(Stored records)

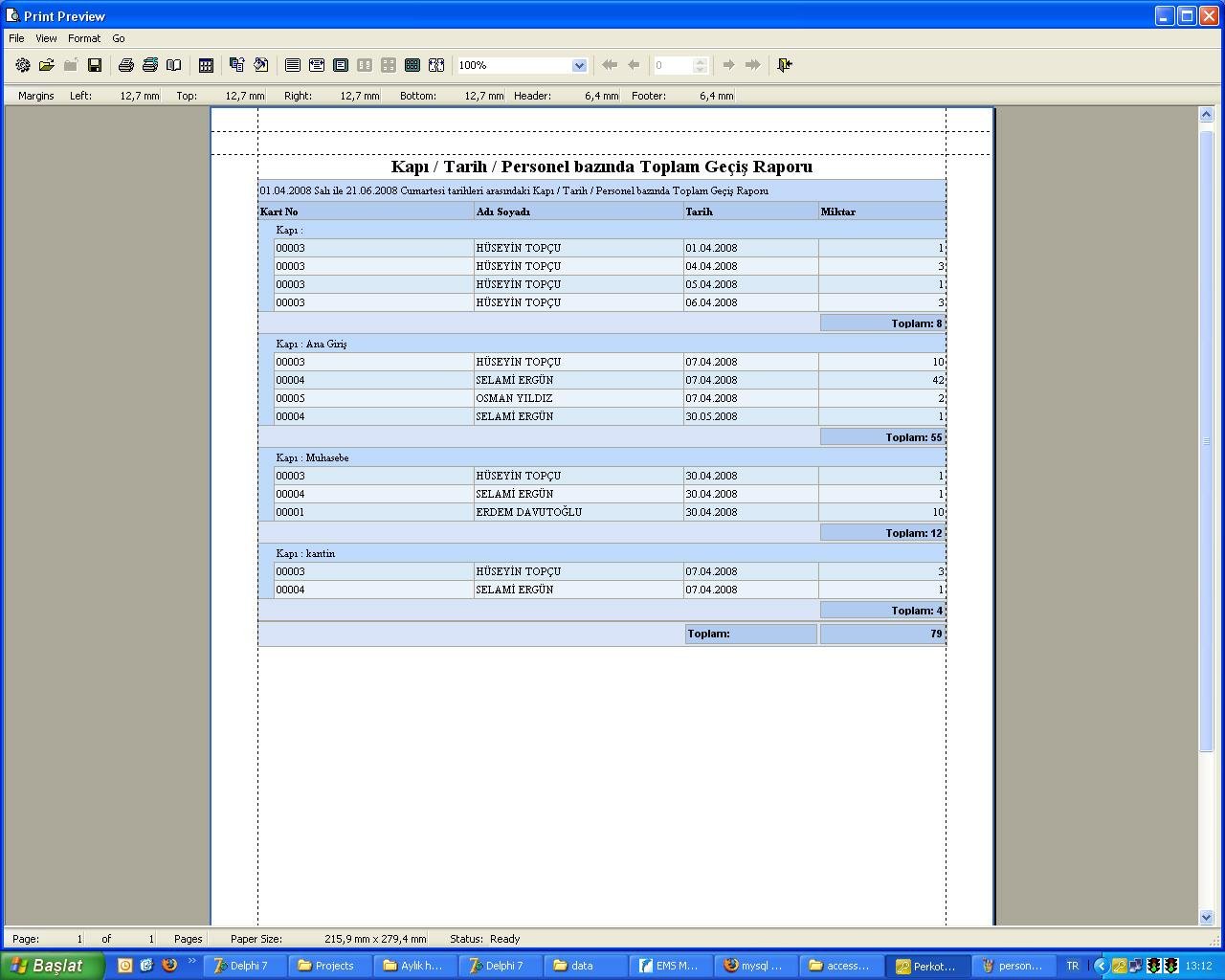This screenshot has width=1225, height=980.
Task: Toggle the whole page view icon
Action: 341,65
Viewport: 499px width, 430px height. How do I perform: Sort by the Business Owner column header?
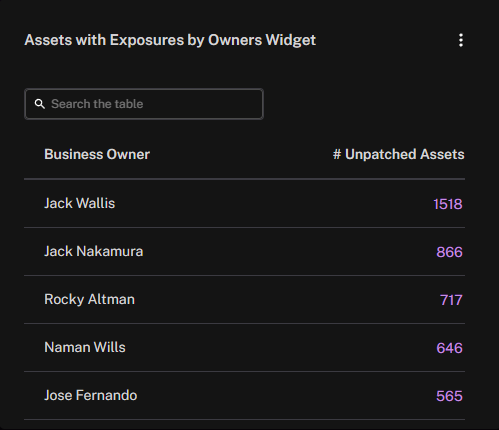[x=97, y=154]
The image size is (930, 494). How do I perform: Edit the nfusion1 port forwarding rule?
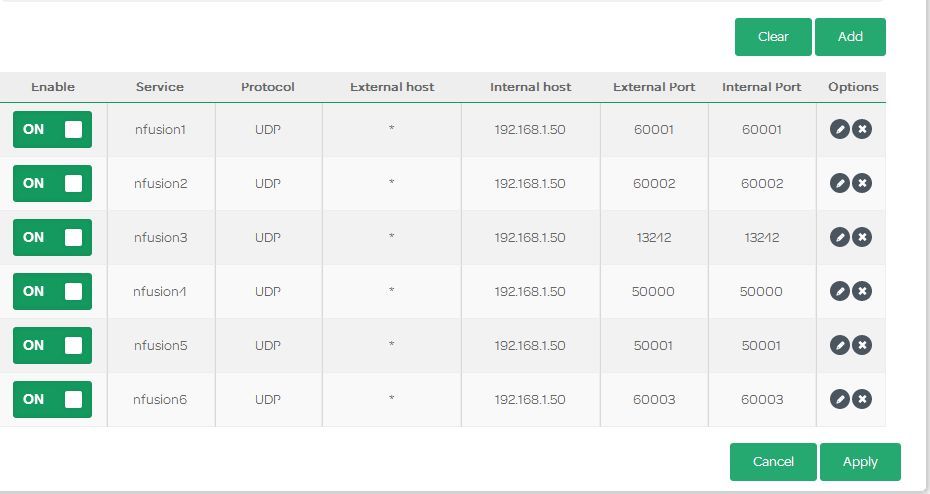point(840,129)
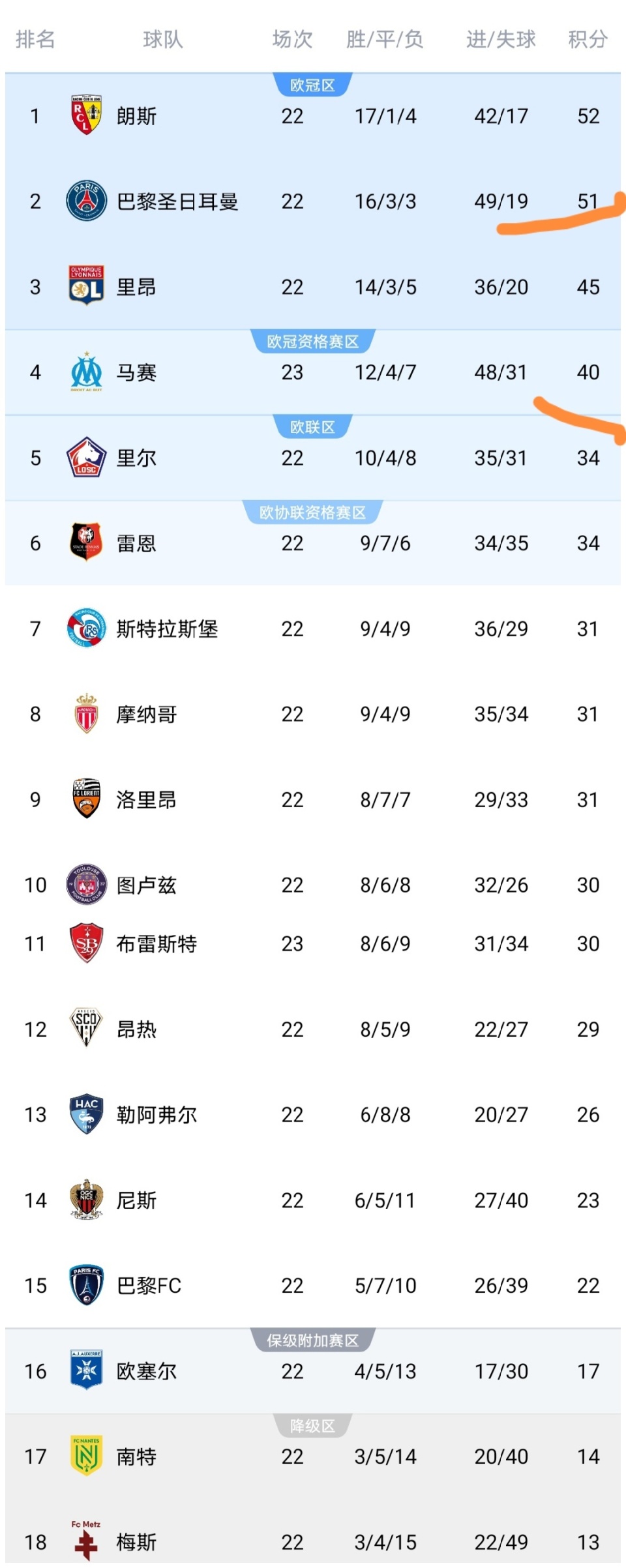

* Work required
Starting at the line containing "Viewport: 499px width, 430px", output every remaining line of the records above exactly, the last one included. Nothing else belongs in the output, and no pictures either.

* Response area
Viewport: 499px width, 430px height. How do I perform: Sort by the Business Owner column header?
[x=97, y=154]
The image size is (930, 494). How do I perform: Edit the nfusion1 port forwarding rule?
point(840,129)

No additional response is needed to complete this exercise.